──────── SELECTED EXCERPT ────────
When philosopher Bernard Rollin was six years old, he visited an animal shelter and was told about unwanted dogs being put to sleep. The event shaped his moral outlook and initiated his concern for how animals were treated. In his irreverent memoir, Putting the Horse before Descartes, Rollin provides an account of how he came to educate himself and others about the ethical treatment of animals and work toward improvements in animal welfare.
Rollin describes, in witty, often disarming detail, how he became an outspoken critic of how animals were being treated in veterinary and medical schools as well as in research labs. Putting the Horse before Descartes showcases the passionate animal advocate at his best. He recalls teaching veterinary students about ethical issues. He also recalls face-offs with ranchers and cowboys about branding methods and roping competitions in rodeos. In addition, he describes his work to legally mandate more humane conditions for agricultural and laboratory animals. As public concern about animal welfare and the safety of the food supply heighten, Rollin carries on this work all over the world—in classrooms, lecture halls and legislatures, meetings of agricultural associations and industrial settings, as well as in print.
Putting the Horse before Descartes, ultimately, is more than a memoir. Rollin offers a wide-ranging discussion of ethical issues in many settings and he testifies to the myriad ways that people of good conscience accept their ethical responsibility in regard to animals.
──────── INFORMATION ────────
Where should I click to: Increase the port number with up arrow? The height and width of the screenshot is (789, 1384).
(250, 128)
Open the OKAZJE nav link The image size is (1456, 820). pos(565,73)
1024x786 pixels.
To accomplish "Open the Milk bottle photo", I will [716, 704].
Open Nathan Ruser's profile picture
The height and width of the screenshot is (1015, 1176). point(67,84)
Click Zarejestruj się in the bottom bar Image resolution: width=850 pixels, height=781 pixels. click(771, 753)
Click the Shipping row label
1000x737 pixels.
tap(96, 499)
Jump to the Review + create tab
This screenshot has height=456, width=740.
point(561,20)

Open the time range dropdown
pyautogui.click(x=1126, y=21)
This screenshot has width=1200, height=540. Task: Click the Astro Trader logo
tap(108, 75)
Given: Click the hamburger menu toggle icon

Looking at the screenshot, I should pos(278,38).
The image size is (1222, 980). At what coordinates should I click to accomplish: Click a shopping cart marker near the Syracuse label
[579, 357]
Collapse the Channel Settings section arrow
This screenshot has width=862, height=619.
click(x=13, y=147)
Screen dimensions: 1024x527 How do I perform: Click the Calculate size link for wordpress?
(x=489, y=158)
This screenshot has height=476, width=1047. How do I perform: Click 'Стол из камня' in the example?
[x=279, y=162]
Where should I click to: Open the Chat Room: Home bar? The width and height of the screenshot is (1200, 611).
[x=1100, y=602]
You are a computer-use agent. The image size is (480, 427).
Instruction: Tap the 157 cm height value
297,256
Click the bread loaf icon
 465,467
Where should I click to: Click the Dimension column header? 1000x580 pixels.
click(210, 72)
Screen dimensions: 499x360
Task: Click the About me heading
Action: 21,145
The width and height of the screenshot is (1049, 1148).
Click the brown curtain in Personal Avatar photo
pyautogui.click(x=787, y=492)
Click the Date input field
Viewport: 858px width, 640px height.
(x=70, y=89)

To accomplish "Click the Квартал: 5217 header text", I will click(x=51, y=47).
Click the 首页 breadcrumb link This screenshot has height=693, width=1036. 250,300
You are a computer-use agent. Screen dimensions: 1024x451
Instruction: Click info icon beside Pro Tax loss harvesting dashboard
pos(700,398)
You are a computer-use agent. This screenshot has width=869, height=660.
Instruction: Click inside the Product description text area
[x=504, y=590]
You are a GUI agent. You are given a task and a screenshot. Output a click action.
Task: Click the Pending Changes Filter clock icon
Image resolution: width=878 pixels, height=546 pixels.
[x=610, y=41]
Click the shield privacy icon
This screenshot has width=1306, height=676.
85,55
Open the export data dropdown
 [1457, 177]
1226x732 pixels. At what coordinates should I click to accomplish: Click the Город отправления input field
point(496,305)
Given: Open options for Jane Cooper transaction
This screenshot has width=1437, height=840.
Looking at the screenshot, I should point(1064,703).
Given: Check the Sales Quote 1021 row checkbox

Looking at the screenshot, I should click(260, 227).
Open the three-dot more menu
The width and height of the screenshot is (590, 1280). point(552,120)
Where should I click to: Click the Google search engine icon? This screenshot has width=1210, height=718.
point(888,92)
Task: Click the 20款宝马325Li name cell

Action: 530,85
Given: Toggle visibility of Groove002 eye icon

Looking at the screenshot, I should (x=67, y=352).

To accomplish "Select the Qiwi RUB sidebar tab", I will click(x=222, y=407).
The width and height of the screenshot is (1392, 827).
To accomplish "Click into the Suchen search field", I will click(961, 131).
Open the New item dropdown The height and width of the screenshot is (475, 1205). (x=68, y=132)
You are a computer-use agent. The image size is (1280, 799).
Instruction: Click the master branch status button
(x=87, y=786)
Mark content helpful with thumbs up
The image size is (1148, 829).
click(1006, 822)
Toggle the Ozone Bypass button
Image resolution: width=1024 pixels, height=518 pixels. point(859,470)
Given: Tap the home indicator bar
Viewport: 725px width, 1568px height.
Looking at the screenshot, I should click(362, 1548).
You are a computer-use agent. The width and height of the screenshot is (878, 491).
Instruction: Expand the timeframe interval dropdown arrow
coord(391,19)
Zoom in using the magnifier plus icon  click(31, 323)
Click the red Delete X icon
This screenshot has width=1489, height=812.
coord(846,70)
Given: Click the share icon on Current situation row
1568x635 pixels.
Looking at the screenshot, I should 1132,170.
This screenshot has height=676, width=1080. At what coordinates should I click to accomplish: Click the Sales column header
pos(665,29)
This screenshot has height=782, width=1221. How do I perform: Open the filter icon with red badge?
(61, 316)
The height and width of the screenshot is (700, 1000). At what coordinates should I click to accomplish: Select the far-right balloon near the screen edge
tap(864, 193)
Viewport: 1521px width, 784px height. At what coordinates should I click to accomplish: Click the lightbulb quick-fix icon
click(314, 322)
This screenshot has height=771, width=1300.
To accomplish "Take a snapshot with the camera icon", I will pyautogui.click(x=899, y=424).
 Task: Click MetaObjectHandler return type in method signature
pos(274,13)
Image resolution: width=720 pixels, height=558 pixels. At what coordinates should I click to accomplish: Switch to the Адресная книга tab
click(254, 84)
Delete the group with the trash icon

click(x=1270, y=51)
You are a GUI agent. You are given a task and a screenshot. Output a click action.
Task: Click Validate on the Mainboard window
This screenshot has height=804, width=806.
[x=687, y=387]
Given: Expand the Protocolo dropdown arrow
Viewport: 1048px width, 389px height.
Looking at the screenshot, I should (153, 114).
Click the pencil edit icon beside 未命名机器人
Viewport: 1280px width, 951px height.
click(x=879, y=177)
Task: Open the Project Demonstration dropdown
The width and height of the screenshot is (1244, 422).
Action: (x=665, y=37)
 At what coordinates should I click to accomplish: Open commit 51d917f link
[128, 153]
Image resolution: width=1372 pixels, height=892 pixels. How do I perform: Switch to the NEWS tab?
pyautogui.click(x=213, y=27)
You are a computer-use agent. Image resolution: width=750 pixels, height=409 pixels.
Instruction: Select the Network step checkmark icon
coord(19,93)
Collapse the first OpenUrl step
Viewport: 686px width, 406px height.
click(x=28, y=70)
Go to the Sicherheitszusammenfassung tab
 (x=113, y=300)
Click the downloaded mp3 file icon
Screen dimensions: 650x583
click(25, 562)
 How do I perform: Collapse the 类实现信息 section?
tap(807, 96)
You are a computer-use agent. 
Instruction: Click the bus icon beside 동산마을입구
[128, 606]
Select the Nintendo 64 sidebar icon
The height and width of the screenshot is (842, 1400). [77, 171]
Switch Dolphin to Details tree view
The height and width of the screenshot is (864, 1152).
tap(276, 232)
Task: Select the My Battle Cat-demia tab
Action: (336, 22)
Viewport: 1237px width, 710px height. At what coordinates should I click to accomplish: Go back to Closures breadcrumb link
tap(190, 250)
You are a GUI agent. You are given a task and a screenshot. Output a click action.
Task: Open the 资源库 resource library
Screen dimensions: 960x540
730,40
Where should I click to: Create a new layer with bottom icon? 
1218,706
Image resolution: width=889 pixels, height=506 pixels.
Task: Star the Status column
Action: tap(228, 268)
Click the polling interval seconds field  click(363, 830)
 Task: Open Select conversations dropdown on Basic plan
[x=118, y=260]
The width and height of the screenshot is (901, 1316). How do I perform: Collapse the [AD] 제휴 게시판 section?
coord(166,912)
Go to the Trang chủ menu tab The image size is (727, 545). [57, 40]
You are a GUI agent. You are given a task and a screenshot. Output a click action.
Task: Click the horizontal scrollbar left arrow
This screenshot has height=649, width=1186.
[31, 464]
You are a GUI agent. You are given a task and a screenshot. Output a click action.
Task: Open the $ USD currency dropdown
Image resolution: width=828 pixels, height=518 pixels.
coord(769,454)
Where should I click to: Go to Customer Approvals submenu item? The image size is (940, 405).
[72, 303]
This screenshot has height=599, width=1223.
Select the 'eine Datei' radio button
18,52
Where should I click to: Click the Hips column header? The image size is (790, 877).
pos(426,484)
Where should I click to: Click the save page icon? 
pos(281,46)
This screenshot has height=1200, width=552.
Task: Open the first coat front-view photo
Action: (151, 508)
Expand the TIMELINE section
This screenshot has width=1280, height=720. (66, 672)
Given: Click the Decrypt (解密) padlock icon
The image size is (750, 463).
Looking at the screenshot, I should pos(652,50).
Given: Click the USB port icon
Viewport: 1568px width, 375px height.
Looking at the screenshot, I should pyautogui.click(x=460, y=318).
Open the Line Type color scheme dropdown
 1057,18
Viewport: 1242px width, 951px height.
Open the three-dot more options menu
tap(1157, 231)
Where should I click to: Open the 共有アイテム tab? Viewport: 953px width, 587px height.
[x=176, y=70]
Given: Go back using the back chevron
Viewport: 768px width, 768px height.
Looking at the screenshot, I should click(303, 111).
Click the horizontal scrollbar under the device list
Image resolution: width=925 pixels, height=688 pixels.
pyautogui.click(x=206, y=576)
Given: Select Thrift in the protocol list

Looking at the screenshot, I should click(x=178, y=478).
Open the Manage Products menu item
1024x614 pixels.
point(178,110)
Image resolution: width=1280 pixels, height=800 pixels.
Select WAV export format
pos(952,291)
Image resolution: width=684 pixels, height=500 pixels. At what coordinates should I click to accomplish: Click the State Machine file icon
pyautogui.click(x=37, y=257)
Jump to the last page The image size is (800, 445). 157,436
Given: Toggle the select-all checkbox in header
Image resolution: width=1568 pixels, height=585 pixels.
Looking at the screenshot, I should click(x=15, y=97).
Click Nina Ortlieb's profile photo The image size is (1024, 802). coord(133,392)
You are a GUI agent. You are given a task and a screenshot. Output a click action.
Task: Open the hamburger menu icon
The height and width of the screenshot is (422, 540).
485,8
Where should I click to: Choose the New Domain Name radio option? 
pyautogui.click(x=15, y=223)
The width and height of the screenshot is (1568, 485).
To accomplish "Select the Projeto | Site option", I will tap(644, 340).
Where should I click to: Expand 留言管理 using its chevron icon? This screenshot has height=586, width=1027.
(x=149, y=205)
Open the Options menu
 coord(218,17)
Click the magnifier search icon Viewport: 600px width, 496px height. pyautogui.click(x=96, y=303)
────────
INSTRUCTIONS TO FOLLOW
Answer from the description of Rollin's memoir:
(a) How old was Rollin when he visited an animal shelter?
(b) With whom did he have face-offs about branding methods and roping competitions?
(c) What does Rollin offer that makes the book more than a memoir?
Rely only on the text about Rollin's memoir, not on the lines.

EXERCISE ANSWER
(a) Six years old.
(b) Ranchers and cowboys.
(c) A wide-ranging discussion of ethical issues in many settings.